Cytochrome P450 2B1 mediates oxidant injury in puromycin-induced nephrotic syndrome

Abstract

Reactive oxygen metabolites (ROM) are important mediators of puromycin aminonucleoside (PAN) induced minimal change nephrotic syndrome (NS) in rats. We have recently shown that cytochrome P450 (CYP) is a significant source of catalytic iron in this model of glomerular injury. The current study was designed to identify the CYP isozyme(s) in the rat glomeruli and explore the role of the specific isozyme(s) in PAN-induced minimal change NS. NS was induced in rats by a single intravenous injection of PAN. Animals were sacrificed at different time points for variety of biochemical assays including Western blot, immunohistochemistry and reverse transcription-polymerase chain reaction (RT-PCR).

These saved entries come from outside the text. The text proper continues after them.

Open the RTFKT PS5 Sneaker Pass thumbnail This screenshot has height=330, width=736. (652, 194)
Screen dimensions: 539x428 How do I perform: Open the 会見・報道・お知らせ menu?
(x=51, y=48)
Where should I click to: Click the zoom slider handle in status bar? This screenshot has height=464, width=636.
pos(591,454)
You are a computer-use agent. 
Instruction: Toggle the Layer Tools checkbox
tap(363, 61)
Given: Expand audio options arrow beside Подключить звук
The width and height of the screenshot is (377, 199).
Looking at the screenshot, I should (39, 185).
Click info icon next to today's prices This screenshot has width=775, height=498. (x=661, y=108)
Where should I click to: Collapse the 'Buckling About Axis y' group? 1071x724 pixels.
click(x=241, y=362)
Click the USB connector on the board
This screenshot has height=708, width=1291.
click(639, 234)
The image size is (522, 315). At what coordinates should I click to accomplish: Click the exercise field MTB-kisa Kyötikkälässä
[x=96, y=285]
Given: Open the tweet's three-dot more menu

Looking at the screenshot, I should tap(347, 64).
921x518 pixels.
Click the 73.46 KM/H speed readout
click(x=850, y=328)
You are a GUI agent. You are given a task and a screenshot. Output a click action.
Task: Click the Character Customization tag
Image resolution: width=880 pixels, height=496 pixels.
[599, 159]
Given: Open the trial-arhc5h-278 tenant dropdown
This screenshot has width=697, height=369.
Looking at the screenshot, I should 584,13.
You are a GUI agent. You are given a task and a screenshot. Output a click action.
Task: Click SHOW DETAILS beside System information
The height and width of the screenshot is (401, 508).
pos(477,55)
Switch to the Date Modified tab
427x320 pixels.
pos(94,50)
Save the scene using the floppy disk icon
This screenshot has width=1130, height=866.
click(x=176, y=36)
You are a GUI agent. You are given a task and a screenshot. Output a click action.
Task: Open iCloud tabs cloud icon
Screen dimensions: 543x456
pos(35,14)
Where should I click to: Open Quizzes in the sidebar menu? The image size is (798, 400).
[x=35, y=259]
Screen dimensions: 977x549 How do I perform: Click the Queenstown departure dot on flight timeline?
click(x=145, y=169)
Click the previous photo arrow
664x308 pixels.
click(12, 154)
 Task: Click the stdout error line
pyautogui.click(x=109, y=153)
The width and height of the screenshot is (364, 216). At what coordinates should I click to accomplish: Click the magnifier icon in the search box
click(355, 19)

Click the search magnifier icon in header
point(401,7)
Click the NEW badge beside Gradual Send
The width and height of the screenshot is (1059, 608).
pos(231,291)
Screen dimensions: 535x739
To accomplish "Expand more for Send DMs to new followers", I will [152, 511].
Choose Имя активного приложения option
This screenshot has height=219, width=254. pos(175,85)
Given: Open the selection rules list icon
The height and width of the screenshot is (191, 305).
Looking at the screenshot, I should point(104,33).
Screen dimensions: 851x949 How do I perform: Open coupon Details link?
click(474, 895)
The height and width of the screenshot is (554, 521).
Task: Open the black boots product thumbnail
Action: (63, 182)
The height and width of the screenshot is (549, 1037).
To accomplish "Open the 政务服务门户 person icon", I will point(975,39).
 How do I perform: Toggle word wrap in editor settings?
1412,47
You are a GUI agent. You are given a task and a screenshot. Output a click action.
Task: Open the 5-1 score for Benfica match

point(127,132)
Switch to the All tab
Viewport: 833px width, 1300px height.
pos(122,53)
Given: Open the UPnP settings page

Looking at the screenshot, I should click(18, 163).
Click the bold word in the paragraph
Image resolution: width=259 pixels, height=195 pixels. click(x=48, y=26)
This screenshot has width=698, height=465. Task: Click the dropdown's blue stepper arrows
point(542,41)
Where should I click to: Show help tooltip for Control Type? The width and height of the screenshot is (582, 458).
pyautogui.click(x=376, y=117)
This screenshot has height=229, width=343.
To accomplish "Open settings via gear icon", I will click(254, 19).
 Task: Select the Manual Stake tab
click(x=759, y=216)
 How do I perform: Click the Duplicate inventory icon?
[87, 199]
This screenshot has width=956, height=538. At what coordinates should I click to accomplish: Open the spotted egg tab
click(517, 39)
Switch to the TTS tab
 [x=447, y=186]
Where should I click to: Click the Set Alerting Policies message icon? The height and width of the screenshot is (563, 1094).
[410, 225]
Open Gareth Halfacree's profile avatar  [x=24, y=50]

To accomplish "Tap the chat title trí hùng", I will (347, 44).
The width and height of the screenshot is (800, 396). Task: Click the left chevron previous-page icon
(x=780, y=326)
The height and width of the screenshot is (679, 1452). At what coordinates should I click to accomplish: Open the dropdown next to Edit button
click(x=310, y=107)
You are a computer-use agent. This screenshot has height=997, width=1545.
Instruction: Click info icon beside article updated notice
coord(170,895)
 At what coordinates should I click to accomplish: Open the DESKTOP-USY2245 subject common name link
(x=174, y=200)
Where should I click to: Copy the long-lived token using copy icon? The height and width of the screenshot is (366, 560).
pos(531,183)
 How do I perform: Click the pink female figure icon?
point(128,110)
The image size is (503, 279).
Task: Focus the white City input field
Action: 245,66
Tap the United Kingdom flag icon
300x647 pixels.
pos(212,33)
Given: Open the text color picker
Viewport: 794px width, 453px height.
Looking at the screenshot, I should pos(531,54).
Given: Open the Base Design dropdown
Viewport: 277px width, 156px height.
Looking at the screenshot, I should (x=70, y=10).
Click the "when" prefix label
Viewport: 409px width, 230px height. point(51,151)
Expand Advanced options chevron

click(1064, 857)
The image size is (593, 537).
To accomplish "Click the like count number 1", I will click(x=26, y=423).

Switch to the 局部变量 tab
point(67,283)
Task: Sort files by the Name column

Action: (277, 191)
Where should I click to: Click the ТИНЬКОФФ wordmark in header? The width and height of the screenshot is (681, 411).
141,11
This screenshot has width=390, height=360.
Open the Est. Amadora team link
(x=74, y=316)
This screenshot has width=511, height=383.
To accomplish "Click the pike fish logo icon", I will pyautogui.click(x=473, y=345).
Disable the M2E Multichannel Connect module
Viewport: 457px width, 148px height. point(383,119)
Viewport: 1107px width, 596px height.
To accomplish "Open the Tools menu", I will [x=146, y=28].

Ultrastructural histochemistry was utilized to study hydrogen peroxide (H2O2) generation in the kidney. Several CYP isozymes were tested and CYP2B1 was localized exclusively in the rat glomeruli but not in the tubules. Treatment with PAN resulted in the generation of H2O2 in the glomerular basement membrane with significant loss of CYP2B1 content accompanied by a marked increase in the catalytic iron. CYP2B1 inhibitors cimetidine and piperine significantly reduced H2O2 generation, and prevented the loss of CYP2B1 content and the increase in the catalytic iron. CYP2B1 inhibitors also provided significant protection against PAN induced proteinuria. The induction of heme oxygenase and ferritin also was observed in the glomeruli in PAN-treated rats. Both cimetidine and piperine reduced the up-regulation of these proteins. Our data indicate that CYP2B1 plays an important role in PAN induced NS by serving as a site for ROM generation and a significant source of catalytic iron.